そもそも卓球とは、相手にいかにスマッシュを打たせない様にするかのスポーツである。つまりスマッシュとは、打たれたら終わりの点の取られる技である。相手にフワッとしたチャンスボールを返してしまったらスマッシュが来てしまう。チャンスボールとは相手に「ご自由にどうぞ」状態で球を返してしまう事で、ご自由にという事なので相手は”全力で”ラケットを振り抜く。これがスマッシュである。相当な実力差があっても、基本的に返せない球である。スマッシュを打たせてしまったら点を取られるのが常識なのである。通常のテニスにもあるが、必中感はバドミントンの方が近いかもしれない。なので、コースを突いたり、回転を掛けたり、球を低く返したりと駆け引き溢れるラリーをするのが卓球というスポーツであり、それが前提である。
ドライブ回転のスイングと似ているので勘違いしがちだが、ドライブともまた違う。ドライブは相手の下回転の掛かった球を相殺したり、そもそもほとんどの球にドライブを掛けて相手に圧を掛けて行く戦型の選手もいる。しかしドライブは一応どこからでも打てるし、どんな球にでも打てる。

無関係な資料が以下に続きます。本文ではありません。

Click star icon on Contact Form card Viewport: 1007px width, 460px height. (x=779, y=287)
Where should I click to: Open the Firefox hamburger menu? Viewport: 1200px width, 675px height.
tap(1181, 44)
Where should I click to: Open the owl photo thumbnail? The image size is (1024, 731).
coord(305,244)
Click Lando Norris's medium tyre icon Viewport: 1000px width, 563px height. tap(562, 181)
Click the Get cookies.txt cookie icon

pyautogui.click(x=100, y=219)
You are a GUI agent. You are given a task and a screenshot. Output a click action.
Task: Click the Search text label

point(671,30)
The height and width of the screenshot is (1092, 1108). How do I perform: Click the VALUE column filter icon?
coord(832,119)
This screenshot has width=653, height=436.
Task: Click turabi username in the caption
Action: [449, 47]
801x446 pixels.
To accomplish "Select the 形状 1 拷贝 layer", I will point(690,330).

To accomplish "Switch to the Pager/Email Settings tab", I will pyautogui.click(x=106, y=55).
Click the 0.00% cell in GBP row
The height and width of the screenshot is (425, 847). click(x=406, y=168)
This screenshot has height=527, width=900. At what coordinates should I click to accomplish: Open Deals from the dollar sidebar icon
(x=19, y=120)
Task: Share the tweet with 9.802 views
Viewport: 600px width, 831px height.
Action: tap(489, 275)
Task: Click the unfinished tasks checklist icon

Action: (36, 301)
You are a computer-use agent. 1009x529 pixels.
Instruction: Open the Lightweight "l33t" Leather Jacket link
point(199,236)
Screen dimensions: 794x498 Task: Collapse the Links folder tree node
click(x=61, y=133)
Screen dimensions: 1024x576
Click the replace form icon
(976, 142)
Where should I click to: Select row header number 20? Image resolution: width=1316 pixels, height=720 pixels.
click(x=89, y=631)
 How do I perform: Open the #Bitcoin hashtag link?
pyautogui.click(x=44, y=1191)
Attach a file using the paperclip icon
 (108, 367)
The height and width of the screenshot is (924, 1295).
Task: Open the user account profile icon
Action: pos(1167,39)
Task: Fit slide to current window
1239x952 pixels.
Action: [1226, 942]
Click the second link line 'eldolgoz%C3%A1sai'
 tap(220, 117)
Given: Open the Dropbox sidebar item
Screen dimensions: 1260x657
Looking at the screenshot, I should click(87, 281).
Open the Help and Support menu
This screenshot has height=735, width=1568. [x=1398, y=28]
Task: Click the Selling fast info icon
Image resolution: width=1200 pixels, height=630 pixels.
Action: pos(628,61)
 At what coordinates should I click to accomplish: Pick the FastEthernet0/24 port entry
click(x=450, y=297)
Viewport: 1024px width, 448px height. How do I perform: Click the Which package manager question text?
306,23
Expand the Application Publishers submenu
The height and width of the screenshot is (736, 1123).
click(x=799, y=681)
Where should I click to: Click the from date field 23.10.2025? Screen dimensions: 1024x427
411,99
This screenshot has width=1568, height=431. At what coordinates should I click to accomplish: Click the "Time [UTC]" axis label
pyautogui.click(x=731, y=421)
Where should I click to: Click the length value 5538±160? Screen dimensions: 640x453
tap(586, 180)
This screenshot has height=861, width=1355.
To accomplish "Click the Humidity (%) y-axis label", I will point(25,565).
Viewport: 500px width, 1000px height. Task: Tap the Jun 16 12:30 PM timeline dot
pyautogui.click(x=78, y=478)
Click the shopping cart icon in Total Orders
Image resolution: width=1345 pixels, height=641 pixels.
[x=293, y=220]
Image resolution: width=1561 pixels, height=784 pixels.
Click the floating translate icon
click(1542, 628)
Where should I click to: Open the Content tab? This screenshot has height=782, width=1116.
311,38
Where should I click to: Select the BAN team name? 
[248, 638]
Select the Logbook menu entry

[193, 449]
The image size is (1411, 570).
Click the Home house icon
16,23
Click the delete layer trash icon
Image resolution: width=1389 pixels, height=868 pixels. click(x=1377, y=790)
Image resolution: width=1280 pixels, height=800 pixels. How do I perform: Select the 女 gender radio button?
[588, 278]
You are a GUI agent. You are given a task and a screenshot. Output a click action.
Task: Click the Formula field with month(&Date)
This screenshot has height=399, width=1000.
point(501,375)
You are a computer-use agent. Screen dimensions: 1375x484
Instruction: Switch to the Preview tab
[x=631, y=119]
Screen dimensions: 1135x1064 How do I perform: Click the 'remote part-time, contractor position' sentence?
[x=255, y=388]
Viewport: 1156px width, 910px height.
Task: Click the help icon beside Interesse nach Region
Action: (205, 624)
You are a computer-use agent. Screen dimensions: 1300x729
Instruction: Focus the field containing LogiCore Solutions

回転が掛かっていても、それを上回る上回転を掛けて打つのがドライブである。そして軌道も勢いはあるもののフワッと弧を描くものとなる。翼くんのドライブシュートを連想してもらえれば、あんな感じである。つまり軌道が違う。これがスマッシュとは異なる。チャンスボールを打つとなればドライブでは無く、スマッシュになるだろう。全力でひっぱたくイメージである。それはドライブより速く、直線的で、成功率が高い。
それがスマッシュなのだ、が……。よし、相手が球を浮かせた、スマッシュチャンス!
スパーン!(スパン!)
……。
……。
でその、スマッシュをギリギリ返すどころか、スマッシュで返して来やがる荒技が「スマッシュ返し」である。
普通は返せないって言ってるでしょおおおおお!
反則ではもちろん無いが、技量的な意味で反則と言いたくなる。ラリーの末に僅かに見付けた隙、チャンスボールをスマッシュ! ……したらスマッシュで返された。もちろんこちらの体勢は全力でスマッシュを振り抜いた状態なのでさらにそれを返す事など出来ない。というかスマッシュ自体が一瞬の出来事である。一瞬で相手コートに入り通過するはずの球が、二瞬目にこちらのコートに入り通過していたら卓球選手と言えどもどうしようもない。これをやられると多少心も折れる。
あまり名前が挙がらないのは、早々出来るものでは無いし、出来る人も少ないからだろう。日頃特別に練習に組み込んでいるか、常軌を逸した瞬発力の持ち主だけが使用可能な反則的必殺技である。